Artists wanted to show the pure form The surrealist movement had it’s roots from the Dada movement in which artists portrayed their anger and disgust with the war and their lives. Surrealism is a blend of expressionism and cubism. Although, the technique was similar to the one used in Dada. Many artists contributed to this movement and one of them was Magdalena Carmen Frida Kahlo y Calderon also knows as Frida Kahlo.
Frida Kahlo was born in 1907 in Coyoacan, Mexico. Frida attained polio when she was 6, for which she was bedridden for nine months. This caused her right leg to grow more thinner, she wore long skirts to cover her legs. Again, at the age of 18 she had a tragic bus accident where many of her schoolmates died but she survived. She broke her legs and her spinal column because of which she had to full body cast for three months. This is where her journey with painting began. Call it fate, Frida was meant to paint. Her first painting was a self portrait. She painted her life story, the suffering. Although in her art works it has been seen that she was inspired by her Mexican culture, the bright colours and monkey symbolisms which were a apart for her. Frida illustrated the monkey symbol as a tender and protective symbol. Many of Frida’s work were self portrait with surreal backgrounds and different forms. Frida lived through art, with all the troubles and battles her paintings were there for her.

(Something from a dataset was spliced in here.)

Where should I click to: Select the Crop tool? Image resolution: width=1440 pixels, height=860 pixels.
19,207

Frida had her heart broken several times but she never was the victim. She portrayed the reality with a pinch of imagination. Frida has her own unique identity, she lived through suffering and inspired all kinds of women, that life goes on be your own muse. Frida’s work cannot be expressed, it is a feeling that everyone can feel. She was not just an artist, she’s a statement of boldness, strength, not trying to be someone else, but herself.

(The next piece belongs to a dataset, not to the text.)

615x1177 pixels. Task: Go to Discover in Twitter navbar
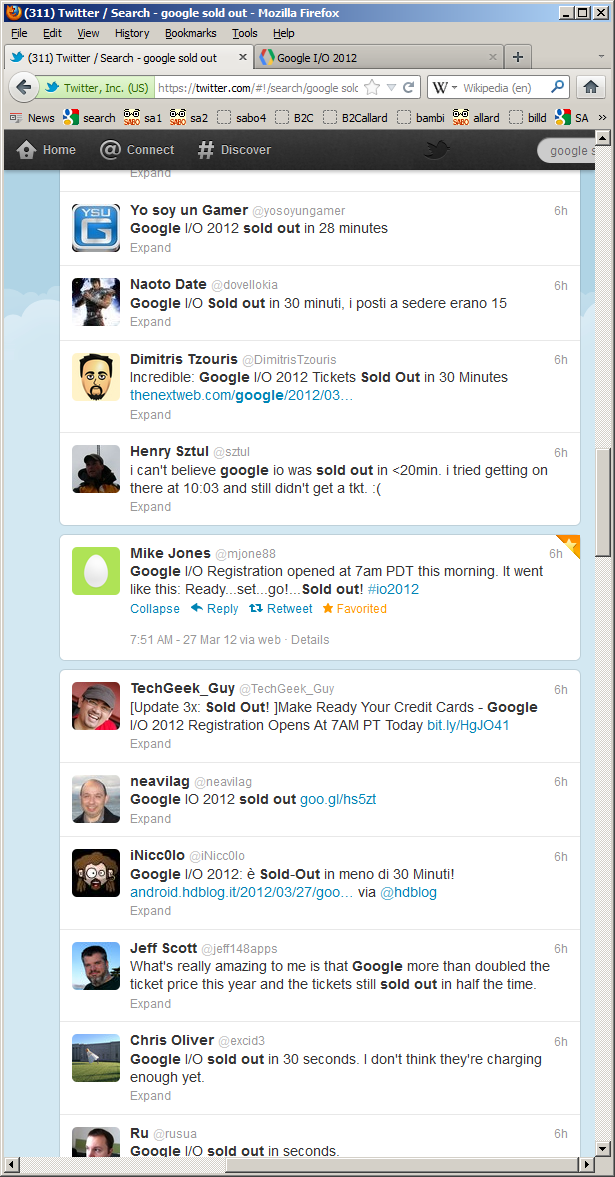[234, 150]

Frida’s believes are something that every teenage girl should learn in todays society. She was a revolutionary icon, turning her sorrow and pain into something mesmerising. She wore her canvas as a clothing and poured her heart out. She recorded her entire life, expressing everything she suffered. Her work is a golden whisk of truth, heartbreak and life. Fashion was an essential part of Frida’s life, she spent hours in front of the mirror. Self-presentation was very important to her, she always dressed in vibrant colours. She had her own unique style, which was a blend of her traditional Mexican attire and European style. Frida has deeply influenced the fashion industry from runway to nail polish to barbie, Frida is everywhere.
Jean Paul Gaultier the man who created Madonna’s cone breasted corset but very little people know that he was inspired by Frida’s paintings. Born in 1952 in Bagneux, France, he was highly inspired by Frida Kahlo. In the year 1998 he payed tribute to Frida by launching a collection inspired by her. Jean Paul was fascinated by Frida’s paintings, her style and her life story. She spent half of her life on wheelchair is still is an icon. Jean Paul’s and Frida’s believes were similar they both believed in representing their story through their work, stepping out of the social norms. Jean Paul is known for mixing street style with haute couture. Soon after entering the industry people started calling him “l’enfant terrible” which is french for young genius, unorthodox and rebellious.
Jean Paul’s collection reflects feminism, boldness and the truth. Frida and Jean’s work cannot be compared their way of expressing is drastically different although their ideas are the same. But his 1998 show reflected Frida, the models replicated her. The models had unibrow, hairdo with flowers like Frida. All the models wore long skirts and long boots, they didn’t have much make on and some even came to the ramp with cigars, just like Frida. The models truly resonated Frida’s personality. The detailing done was commendable. The eye earrings were also inspired by her which is everywhere but not everyone knows about the person behind it. Jean Paul was particularly inspired by Frida’s “The Broken Column”, where she is trapped in metal cage with a broken column in the place of her spine, tears drooling down her face and nails all over body. This painting shows the pain she went through after her accident. The model was wearing a similar outfit with metal cage around her upper body.
Frida represents strong, independent and feminist woman and so does Jean Paul’s collection. The story of Frida is so inspiring, how can anyone not get inspired? Not even her wheel chair could pull her down. Frida has inspired many more designers until. An idol who will never fade away.